Hey all,
I have successfully configured and installed PVFS2 on our cluster. I
managed to get the pvfs2 servers and clients running properly. The mount
point is set fine, and i can create/delete files properly.
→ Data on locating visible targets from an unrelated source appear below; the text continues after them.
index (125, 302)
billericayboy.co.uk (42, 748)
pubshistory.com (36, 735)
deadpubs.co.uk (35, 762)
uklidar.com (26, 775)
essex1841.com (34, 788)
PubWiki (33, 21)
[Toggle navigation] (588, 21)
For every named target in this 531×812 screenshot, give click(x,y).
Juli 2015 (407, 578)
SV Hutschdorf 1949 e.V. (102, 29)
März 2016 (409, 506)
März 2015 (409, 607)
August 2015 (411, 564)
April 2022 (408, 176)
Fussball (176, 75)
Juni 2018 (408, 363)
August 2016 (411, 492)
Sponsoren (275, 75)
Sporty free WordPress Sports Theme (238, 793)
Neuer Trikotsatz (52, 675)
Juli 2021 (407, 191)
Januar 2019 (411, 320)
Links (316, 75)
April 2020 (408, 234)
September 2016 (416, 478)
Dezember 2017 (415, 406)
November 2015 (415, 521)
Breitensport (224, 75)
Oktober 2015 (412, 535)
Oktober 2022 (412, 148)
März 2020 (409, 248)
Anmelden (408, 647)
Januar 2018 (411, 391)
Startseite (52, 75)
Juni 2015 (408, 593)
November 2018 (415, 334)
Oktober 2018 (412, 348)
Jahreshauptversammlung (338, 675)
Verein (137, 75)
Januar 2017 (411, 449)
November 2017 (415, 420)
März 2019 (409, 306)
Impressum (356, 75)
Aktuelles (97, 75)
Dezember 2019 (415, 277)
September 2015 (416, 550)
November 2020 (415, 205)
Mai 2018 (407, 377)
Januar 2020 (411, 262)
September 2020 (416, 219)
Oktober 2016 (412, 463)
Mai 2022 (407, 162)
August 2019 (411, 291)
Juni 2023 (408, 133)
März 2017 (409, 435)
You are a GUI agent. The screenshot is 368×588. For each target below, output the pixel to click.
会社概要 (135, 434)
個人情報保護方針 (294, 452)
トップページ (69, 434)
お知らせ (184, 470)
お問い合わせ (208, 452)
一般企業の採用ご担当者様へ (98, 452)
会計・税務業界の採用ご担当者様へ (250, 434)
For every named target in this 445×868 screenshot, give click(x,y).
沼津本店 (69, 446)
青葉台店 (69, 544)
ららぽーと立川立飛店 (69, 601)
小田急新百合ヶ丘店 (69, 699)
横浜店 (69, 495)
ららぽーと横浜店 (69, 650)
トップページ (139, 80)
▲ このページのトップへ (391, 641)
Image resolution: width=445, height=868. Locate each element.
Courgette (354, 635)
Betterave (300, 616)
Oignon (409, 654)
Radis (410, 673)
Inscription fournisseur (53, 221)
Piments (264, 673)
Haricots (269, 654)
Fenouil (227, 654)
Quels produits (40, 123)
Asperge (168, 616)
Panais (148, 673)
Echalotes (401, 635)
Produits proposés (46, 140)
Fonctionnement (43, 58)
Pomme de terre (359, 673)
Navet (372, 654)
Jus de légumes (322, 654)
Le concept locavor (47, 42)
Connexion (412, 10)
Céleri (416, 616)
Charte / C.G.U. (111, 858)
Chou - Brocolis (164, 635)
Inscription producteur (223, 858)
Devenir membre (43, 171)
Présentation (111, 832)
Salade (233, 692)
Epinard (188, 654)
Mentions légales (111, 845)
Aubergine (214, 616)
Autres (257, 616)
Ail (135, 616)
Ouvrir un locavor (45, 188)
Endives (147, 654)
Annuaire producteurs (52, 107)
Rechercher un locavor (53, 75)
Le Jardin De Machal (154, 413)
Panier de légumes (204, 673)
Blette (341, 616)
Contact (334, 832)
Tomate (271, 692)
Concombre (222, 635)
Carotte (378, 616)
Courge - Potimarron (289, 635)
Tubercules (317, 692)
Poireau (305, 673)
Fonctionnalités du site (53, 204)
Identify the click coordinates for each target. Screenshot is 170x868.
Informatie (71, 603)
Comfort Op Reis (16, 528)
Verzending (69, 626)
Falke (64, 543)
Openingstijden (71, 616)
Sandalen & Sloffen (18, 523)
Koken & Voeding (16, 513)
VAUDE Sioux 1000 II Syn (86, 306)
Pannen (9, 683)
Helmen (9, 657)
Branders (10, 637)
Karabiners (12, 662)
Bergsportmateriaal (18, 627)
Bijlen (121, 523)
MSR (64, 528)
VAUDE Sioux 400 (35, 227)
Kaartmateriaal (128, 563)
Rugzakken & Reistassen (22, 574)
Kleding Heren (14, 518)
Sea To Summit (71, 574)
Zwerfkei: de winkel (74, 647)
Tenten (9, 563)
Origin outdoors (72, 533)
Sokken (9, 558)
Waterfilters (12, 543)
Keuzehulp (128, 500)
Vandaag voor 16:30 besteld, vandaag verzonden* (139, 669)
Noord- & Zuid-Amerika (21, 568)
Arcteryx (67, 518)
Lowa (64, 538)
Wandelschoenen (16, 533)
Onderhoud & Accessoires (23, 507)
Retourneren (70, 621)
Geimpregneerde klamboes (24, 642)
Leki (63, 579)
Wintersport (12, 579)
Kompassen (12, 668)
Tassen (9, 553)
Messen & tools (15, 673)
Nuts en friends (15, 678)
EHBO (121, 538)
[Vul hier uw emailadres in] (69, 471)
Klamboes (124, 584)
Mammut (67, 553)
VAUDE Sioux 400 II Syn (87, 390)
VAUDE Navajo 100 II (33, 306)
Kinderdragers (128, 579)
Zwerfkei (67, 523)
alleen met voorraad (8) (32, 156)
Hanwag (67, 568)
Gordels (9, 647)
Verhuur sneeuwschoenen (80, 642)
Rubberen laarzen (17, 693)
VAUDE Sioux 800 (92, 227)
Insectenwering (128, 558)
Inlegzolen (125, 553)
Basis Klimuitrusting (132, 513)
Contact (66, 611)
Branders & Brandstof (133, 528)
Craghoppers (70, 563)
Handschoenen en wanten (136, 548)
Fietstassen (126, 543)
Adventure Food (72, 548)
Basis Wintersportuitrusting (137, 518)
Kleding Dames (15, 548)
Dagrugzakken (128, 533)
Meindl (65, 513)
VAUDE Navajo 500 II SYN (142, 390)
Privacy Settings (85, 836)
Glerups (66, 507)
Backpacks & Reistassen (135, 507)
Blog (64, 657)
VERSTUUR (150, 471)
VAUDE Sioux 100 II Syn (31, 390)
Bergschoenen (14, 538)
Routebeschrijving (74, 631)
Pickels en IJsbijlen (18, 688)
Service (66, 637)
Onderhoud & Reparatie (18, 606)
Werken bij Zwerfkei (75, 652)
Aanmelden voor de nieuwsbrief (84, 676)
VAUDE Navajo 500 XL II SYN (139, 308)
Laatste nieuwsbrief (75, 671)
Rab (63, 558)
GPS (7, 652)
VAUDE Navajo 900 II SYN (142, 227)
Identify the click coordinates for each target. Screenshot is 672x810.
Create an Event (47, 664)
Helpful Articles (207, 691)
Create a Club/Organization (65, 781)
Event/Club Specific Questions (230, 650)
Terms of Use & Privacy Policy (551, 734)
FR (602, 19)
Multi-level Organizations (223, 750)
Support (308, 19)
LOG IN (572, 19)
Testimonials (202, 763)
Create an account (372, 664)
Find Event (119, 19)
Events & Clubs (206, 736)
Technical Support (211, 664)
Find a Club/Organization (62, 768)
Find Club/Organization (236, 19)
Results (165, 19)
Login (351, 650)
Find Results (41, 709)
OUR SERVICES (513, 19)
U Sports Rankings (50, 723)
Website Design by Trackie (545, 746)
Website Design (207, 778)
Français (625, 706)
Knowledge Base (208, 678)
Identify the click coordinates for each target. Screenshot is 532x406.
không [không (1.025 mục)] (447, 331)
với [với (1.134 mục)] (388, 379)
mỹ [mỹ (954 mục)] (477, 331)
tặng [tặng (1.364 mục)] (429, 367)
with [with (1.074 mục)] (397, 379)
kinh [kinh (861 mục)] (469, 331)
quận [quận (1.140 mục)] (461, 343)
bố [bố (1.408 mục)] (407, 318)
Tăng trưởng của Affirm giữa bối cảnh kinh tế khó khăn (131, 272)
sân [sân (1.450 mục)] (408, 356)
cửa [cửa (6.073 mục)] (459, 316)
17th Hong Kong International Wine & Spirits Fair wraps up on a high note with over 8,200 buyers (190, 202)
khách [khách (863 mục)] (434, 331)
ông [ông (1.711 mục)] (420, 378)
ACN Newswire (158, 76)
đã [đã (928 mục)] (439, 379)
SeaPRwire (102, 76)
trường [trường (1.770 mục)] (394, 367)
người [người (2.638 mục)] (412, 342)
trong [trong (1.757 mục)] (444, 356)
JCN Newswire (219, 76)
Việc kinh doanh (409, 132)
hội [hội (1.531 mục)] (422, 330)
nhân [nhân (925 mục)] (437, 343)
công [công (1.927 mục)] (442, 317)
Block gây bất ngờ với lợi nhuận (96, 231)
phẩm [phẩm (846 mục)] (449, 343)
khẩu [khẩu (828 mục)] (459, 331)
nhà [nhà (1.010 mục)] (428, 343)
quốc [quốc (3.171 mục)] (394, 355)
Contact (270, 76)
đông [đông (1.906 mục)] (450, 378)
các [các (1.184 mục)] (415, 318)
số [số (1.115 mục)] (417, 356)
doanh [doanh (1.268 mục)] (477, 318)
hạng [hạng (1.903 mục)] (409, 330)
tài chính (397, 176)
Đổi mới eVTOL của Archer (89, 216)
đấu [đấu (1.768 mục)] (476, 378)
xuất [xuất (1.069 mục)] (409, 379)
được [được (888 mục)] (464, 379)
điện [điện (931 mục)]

Operating System: OpenSuSe 11.0
OpenMPI (trunk) used configured with:
./configure CFLAGS=-I/opt/pvfs2-2.7.1/include/
LDFLAGS=-L/opt/pvfs2-2.7.1/lib/ LIBS=-lpvfs2 -lpthread
--prefix=/home/mschaara/OMPI-PVFS2 --with-openib=/usr
--with-slurm=/opt/SLURM
--with-io-romio-flags=--with-file-system=pvfs2+ufs+nfs
pvfs-2.7.1:
./configure --with-kernel=/usr/src/linux-2.6.25.11/
--prefix=/opt/pvfs2-2.7.1 --enable-shared
However when i run an MPI program that open a PVFS2 file and Writes_all,
one of the PVFS2 servers crashes. I attached the test file that im running
(test_write_all.c). If i run the test file with 1,2,or 3 processes, it
gives the correct output. However with more than 3 processes it gives the
following error:
mpirun -np 5 ./test_write_all /pvfs2/test_5
[E 18:48:03.117239] msgpair failed, will retry: Broken pipe
[E 18:48:05.125048] msgpair failed, will retry: Connection refused
[E 18:48:07.132856] msgpair failed, will retry: Connection refused
[E 18:48:09.140665] msgpair failed, will retry: Connection refused
[E 18:48:11.148474] msgpair failed, will retry: Connection refused
[E 18:48:13.156282] msgpair failed, will retry: Connection refused
[E 18:48:13.156282] *** msgpairarray_completion_fn: msgpair to server
tcp://shark07:3334 failed: Connection refused
[E 18:48:13.156282] *** Out of retries.
When i Login in to the node (shark07) the server would not be running, If
is start the server again on that node, pvfs2 would be fine again (testing
by pvfs2-ping).
I saw this in the pvfs2-server.log:
[E 10/22 18:55] src/common/misc/state-machine-fns.c line 289: Error:
state machine returned SM_ACTION_TERMINATE but didn't reach terminate
[E 10/22 18:55] [bt]
/opt/pvfs2-2.7.1/sbin/pvfs2-server(PINT_state_machine_next+0x1d5)
[0x41f1b5]
[E 10/22 18:55] [bt]
/opt/pvfs2-2.7.1/sbin/pvfs2-server(PINT_state_machine_continue+0x1e)
[0x41ec0e]
[E 10/22 18:55] [bt]
/opt/pvfs2-2.7.1/sbin/pvfs2-server(main+0xe3e) [0x4122be]
[E 10/22 18:55] [bt] /lib64/libc.so.6(__libc_start_main+0xe6)
[0x7f4640020436]
[E 10/22 18:55] [bt] /opt/pvfs2-2.7.1/sbin/pvfs2-server
[0x40f939]
[D 10/22 18:55] server_state_machine_terminate 0x7881b0
and this in var/log/messages:
shark07 kernel: pvfs2-server[14842]: segfault at 7f6ae09c7ec0 ip
7f6ae09c7ec0 sp 7fffea083628 error 15 in
libgcc_s.so.1[7f6ae09c7000+1000]
So any idea what might be wrong with my configuration on pvfs2, or OMPI?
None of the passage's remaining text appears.